Blacksburg Panera Bread to open Tuesday

When he took office, Blacksburg Mayor Ron Rordam told his fellow town council members and the town manager he wanted to "cut more ribbons," meaning he wanted the town to complete projects and celebrate the opening of new businesses.

On Tuesday (Jan. 27, 2009), Rordam will get out his ceremonial scissors to celebrate the opening of Panera Bread at 9 a.m. at University Mall on University City Boulevard. Virginia Tech's Marching Virginians are scheduled to perform.

According to a news release, the restaurant officially opens for business at 6:30 a.m. that morning, and donations collected from customers that day will be given to Habitat for Humanity for Blacksburg projects.

-- Tonia Moxley

Aquatic Center meeting cancelled

The Aquatic Center committee was scheduled to discuss terms of the contract with Virginia Tech at a meeting this morning. Town Manager Lance Terpenny announced earlier that it had been cancelled.

Later in the afternoon, Terpenny said that a possible Freedom of Information Act violation prompted him to cancel the meeting.

"Our attorneys advised that it could be argued that it did not qualify as an exemption under FOIA and since it was advertised as a closed meeting we should cancel it," Terpenny said.

The meeting most likely will not be rescheduled and Terpenny will discuss the issues with Tech to try to resolve any concerns council might have with the contract, he said.

--Lerone Graham

Looking for a vice provost

Two finalists in the search for a vice provost for enrollment planning and management will be visiting Radford University next week. Andre Bell, who worked for the College Board, will be on campus Tuesday, Jan. 20, in Hurlburt 248. Marianne Budziszewski, who works in admissions at Robert Morris University, will be on campus Thursday, Jan. 22, in Hurlburt 249/250. A third candidate is scheduled to visit Thursday, Jan. 29, in Hurlburt 249/250. All three will be at 2 p.m.
This is a new position at the university — the third vice provost’s spot — and according to the job posting, this vice provost will be the chief strategist shaping the university’s enrollment management plan. The position will oversee the admissions and financial aid offices and the registrar.
During these open forums, the finalists are expected to lay out their visions for the position and to take questions.

Tim Thornton

Another suit against the new stream buffer rule

Another environmental group is trying to reverse the Bush administration’s reversal of the stream buffer rule. That may sound tame, even boring, but the argument is about when coal mining companies can bury streams under rocks and soil that have been blasted off mountaintops to get at coal seams.

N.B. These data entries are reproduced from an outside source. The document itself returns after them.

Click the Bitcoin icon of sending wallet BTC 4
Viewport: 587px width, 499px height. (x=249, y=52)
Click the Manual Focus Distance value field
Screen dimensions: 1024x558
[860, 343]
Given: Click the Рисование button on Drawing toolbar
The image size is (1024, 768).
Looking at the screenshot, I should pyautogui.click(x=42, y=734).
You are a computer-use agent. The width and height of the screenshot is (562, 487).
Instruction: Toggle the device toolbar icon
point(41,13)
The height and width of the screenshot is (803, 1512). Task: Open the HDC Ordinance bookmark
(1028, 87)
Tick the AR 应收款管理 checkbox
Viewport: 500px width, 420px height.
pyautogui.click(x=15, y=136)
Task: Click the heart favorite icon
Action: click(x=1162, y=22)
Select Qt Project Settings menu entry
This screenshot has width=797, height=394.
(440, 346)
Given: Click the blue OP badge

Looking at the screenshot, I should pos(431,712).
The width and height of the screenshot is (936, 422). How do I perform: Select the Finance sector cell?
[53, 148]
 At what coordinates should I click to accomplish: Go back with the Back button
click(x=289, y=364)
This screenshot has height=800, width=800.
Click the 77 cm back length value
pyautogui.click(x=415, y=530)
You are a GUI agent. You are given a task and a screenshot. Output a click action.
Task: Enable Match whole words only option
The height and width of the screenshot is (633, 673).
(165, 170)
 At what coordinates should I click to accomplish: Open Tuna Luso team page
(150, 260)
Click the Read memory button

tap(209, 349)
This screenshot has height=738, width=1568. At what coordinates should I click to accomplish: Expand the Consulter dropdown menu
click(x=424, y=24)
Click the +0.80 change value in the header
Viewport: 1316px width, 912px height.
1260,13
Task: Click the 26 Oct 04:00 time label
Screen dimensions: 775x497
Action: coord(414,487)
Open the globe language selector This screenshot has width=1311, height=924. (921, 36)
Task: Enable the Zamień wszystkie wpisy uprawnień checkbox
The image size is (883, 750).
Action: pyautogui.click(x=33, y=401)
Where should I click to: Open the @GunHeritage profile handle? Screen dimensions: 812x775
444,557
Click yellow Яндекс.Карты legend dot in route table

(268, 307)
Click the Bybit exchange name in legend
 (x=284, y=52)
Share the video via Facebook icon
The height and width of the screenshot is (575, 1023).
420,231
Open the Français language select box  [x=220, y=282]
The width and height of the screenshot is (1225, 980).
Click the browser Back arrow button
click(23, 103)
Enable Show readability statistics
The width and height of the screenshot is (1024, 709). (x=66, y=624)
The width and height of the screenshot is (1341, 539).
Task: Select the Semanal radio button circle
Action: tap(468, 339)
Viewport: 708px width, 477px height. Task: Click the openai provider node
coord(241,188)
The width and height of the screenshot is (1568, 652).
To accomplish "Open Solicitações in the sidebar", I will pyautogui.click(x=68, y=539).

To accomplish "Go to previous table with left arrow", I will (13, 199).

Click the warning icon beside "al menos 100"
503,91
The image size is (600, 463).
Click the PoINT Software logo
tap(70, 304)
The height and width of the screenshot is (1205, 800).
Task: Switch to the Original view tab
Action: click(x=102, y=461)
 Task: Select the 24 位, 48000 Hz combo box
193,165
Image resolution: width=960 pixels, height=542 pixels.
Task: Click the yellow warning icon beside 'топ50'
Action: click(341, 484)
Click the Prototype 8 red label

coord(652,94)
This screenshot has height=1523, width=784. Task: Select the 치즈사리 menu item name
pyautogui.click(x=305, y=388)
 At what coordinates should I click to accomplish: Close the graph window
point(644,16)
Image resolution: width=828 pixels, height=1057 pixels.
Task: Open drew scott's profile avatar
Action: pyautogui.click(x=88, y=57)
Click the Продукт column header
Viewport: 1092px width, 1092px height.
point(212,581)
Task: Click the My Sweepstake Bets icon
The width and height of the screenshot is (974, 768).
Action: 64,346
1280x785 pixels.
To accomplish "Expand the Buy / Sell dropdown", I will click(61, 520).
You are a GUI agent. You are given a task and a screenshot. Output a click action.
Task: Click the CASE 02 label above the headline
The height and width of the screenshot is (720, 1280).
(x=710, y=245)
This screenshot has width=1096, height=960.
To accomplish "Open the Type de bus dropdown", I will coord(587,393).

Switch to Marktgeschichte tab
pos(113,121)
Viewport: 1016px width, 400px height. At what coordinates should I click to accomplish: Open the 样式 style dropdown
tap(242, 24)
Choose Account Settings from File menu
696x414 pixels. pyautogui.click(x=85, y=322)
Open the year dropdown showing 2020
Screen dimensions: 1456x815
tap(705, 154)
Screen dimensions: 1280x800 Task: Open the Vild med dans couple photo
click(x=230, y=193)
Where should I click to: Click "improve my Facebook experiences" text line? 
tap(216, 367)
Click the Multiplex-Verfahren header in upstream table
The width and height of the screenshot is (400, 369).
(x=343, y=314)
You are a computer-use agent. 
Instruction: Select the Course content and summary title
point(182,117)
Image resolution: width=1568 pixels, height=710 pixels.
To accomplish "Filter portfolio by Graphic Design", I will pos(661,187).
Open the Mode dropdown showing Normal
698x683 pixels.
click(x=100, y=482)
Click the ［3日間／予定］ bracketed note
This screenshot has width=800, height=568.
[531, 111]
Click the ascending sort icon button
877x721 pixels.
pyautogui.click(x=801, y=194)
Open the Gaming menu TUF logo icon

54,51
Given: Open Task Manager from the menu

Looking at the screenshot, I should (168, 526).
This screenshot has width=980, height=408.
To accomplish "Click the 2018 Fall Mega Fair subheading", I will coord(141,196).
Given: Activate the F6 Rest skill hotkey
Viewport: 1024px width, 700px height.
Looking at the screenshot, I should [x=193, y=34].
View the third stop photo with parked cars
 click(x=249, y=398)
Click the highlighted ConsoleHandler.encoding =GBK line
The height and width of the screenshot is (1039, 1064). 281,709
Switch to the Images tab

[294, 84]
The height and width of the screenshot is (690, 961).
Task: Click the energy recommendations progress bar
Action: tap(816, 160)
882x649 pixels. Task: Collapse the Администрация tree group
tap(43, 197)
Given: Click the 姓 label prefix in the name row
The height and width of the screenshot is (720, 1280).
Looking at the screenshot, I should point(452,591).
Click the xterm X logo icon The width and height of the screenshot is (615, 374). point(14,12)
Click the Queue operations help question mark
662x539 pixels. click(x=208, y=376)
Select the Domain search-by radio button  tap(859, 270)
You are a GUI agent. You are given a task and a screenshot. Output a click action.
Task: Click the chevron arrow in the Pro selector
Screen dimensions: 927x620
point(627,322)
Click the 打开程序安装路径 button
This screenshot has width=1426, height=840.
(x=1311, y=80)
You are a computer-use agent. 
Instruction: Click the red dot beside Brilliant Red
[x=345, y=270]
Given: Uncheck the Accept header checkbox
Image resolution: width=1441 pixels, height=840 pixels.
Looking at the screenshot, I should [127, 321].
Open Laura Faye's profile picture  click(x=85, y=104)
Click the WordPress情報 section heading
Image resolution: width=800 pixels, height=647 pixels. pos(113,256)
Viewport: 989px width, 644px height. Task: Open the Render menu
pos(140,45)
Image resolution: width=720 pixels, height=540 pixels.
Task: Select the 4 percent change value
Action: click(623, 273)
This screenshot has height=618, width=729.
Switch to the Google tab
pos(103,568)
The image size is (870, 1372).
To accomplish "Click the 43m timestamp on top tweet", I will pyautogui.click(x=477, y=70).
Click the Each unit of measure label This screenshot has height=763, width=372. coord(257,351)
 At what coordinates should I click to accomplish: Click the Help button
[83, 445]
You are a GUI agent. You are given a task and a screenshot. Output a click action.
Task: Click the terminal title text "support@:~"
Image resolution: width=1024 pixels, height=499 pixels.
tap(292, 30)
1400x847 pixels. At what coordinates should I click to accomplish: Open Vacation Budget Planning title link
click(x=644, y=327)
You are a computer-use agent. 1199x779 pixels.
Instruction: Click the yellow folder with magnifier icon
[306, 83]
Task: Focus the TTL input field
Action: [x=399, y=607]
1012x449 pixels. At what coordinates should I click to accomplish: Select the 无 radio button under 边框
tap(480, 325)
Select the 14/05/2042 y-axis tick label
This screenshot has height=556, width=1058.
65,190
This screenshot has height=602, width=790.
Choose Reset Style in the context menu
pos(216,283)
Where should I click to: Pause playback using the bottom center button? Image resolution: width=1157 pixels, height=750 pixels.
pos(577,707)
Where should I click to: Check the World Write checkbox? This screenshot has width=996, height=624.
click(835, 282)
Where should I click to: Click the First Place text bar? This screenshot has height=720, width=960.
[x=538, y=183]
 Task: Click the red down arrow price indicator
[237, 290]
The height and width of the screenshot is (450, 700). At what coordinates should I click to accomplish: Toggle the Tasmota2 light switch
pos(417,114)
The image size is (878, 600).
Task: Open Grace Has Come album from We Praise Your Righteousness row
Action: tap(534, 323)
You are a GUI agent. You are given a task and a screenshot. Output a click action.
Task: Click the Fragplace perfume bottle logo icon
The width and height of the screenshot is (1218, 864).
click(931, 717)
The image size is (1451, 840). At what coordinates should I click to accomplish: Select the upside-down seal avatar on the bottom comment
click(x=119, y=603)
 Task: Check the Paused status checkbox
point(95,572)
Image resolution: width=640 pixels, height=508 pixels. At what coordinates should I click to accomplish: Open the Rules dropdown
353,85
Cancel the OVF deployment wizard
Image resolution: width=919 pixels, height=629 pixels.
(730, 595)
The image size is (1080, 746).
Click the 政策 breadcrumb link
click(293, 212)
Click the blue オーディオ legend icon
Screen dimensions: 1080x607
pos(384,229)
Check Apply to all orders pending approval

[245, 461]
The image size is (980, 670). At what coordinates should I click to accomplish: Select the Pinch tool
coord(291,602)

The old rule said that surface mining couldn’t disturb land within 100 feet of a stream. The new rule does away with that restriction.

Even with the old rule – and the exceptions granted to the old rule – more than 1,200 miles of stream in Appalachian coalfields have been affected by surface mining; more than 700 miles of stream headwaters have been buried. Those numbers come from an Environmental Protection Agency study that’s about five years old.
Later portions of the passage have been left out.